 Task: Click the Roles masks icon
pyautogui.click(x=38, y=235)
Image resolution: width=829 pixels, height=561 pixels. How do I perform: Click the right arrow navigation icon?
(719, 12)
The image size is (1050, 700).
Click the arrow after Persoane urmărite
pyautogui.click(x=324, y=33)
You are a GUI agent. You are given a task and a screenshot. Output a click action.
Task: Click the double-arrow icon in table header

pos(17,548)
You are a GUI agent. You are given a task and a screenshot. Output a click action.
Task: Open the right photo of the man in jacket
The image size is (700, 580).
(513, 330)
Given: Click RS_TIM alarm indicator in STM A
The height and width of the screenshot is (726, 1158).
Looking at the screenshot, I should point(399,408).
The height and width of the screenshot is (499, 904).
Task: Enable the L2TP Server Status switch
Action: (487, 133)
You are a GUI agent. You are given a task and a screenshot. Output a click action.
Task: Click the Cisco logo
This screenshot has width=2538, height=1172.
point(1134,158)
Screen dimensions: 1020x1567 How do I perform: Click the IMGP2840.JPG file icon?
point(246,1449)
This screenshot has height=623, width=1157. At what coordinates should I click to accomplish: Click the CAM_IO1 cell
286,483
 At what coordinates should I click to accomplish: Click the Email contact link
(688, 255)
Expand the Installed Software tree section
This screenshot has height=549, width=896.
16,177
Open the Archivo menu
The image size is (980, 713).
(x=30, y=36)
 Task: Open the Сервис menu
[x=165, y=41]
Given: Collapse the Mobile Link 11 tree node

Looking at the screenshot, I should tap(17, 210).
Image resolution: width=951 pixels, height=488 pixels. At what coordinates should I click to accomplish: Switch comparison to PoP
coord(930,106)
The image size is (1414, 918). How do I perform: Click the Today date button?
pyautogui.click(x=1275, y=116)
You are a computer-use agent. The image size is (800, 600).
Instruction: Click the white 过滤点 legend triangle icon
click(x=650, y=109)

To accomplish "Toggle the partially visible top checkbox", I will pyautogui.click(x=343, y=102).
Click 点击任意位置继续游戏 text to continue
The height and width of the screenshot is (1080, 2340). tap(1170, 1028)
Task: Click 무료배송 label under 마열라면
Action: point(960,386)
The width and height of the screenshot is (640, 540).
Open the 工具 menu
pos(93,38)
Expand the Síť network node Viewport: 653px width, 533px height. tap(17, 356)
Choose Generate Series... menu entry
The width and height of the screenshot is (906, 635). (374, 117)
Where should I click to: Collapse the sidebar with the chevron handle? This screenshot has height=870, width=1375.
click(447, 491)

* * *

→ REQUIRED WORK:
Exactly the lines above from the one with "Image resolution: width=829" to the one with "Given: Click RS_TIM alarm indicator in STM A", both included, are to be quoted; leave the rest out.

→ REPLY:
Image resolution: width=829 pixels, height=561 pixels. How do I perform: Click the right arrow navigation icon?
(719, 12)
The image size is (1050, 700).
Click the arrow after Persoane urmărite
pyautogui.click(x=324, y=33)
You are a GUI agent. You are given a task and a screenshot. Output a click action.
Task: Click the double-arrow icon in table header

pos(17,548)
You are a GUI agent. You are given a task and a screenshot. Output a click action.
Task: Open the right photo of the man in jacket
The image size is (700, 580).
(513, 330)
Given: Click RS_TIM alarm indicator in STM A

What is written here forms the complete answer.